Work instructions = In the passage about Pip reaching a dark wood, what does Pip notice most about the wood?

You've trudged many miles north-east to get to this place, Pip; and now you've got here, you may be wondering why you bothered. Avalon's green meadows and fertile fields gradually gave way to wilder, rougher land until now you have reached the edge of a dark, rather threatening wood. What you notice most about it is the brooding stillness. Birds usually twitter non-stop in woods, small animals usually rustle through the undergrowth. But nothing rustles here, and the only twittering is the nervous beating of your heart. Are you going to enter the wood, Pip?

If you decide NOT to enter the wood, and trudge back the way you came, turn to the Route Map to the Dragon Cavern and select a new direction beginning from the start marked x.
If you decide to risk your neck by entering the wood, go to 5.

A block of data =
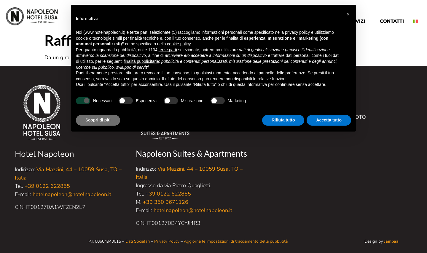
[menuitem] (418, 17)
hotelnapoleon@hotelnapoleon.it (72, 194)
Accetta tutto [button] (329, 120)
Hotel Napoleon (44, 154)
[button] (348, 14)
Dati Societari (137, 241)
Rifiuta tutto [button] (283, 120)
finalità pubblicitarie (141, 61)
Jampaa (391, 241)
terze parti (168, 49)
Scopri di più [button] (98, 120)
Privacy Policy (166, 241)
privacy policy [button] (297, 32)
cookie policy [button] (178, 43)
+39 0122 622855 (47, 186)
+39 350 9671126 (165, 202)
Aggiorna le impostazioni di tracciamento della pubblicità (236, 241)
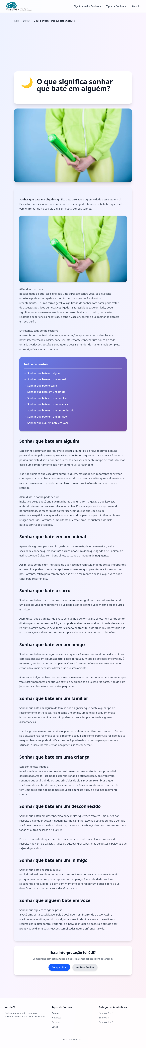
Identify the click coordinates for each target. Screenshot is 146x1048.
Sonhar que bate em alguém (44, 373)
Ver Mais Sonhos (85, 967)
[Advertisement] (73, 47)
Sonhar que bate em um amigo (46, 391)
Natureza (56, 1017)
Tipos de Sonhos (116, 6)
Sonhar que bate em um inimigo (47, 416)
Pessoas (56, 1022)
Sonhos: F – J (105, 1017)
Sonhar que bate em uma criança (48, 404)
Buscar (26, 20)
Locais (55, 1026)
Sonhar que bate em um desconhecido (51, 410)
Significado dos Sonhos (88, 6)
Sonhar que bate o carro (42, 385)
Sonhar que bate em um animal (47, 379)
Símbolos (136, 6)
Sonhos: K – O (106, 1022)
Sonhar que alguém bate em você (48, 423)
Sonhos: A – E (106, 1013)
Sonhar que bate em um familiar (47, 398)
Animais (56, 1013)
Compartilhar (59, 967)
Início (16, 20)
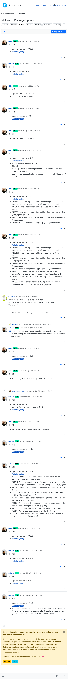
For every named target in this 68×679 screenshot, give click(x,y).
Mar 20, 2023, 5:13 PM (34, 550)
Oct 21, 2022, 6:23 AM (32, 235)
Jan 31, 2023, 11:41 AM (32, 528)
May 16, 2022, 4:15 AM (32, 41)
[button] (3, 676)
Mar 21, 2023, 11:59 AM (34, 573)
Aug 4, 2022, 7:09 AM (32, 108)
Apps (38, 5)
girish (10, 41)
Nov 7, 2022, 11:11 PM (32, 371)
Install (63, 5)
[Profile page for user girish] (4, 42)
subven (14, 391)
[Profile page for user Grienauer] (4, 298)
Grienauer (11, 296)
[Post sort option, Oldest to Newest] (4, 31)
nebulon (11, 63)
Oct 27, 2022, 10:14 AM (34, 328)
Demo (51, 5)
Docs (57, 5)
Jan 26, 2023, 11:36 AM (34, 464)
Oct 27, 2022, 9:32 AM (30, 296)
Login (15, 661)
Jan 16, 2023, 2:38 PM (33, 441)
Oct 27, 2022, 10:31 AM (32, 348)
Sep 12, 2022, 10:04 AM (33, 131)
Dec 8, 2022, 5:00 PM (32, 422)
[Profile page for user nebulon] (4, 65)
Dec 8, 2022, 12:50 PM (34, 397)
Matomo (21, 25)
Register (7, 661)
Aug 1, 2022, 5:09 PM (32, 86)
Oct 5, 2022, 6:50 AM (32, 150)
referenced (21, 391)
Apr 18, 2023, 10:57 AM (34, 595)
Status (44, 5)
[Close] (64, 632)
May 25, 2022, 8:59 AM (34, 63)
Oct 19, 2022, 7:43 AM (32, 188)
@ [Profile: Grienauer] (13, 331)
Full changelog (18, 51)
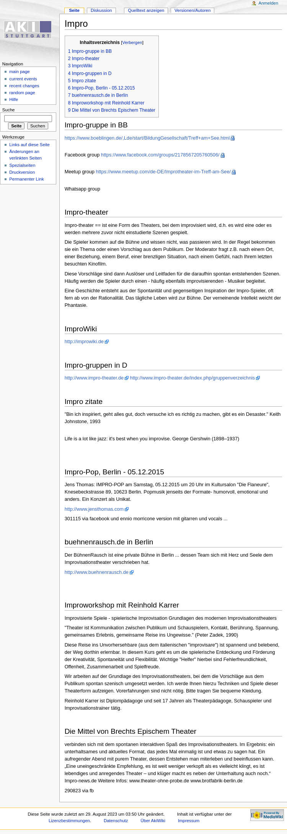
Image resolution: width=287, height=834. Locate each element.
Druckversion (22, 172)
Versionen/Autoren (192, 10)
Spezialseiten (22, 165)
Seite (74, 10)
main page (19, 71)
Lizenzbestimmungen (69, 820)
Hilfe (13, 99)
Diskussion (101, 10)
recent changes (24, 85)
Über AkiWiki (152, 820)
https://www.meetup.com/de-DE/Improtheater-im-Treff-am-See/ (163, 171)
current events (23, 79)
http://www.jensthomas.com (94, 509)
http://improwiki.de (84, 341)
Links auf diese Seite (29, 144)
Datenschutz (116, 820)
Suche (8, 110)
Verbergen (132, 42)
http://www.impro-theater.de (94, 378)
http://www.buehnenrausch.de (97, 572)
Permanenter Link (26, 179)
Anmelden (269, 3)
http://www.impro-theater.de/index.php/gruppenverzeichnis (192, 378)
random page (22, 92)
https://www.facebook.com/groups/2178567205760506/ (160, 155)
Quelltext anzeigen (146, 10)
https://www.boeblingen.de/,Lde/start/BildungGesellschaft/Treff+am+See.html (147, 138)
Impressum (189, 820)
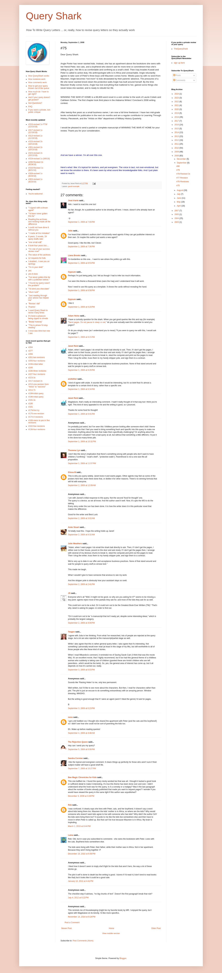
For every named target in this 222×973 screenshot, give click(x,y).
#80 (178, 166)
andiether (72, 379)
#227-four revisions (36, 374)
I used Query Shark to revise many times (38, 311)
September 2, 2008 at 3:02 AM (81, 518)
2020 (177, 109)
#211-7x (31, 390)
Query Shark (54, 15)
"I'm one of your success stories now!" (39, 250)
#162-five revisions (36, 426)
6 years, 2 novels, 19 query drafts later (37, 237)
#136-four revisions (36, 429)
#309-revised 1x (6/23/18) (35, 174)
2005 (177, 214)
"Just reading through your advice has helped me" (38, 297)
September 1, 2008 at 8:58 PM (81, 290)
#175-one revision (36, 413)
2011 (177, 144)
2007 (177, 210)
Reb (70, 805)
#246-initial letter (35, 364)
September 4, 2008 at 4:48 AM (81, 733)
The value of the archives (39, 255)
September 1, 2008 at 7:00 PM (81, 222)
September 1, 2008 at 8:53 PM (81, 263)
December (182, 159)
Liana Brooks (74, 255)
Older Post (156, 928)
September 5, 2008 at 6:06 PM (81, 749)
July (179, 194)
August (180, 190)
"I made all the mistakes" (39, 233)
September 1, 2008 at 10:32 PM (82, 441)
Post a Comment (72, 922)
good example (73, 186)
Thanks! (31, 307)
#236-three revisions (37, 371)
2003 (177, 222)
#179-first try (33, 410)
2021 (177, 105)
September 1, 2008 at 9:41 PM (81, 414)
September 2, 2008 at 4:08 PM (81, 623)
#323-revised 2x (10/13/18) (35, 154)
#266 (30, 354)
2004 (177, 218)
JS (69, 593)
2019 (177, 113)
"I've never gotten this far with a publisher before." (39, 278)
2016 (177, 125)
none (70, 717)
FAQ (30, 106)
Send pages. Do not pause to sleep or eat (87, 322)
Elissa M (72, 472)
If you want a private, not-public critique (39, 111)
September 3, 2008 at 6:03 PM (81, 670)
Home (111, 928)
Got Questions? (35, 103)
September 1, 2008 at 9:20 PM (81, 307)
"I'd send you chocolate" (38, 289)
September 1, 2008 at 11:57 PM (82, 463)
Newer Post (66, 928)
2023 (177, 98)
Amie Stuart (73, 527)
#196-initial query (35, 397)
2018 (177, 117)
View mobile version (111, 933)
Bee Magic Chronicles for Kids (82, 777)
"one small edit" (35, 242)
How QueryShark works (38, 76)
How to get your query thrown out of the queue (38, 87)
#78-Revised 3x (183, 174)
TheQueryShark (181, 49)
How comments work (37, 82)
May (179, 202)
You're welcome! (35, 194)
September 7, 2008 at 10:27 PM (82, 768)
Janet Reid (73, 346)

Answer for this exercise = Its brooding stillness.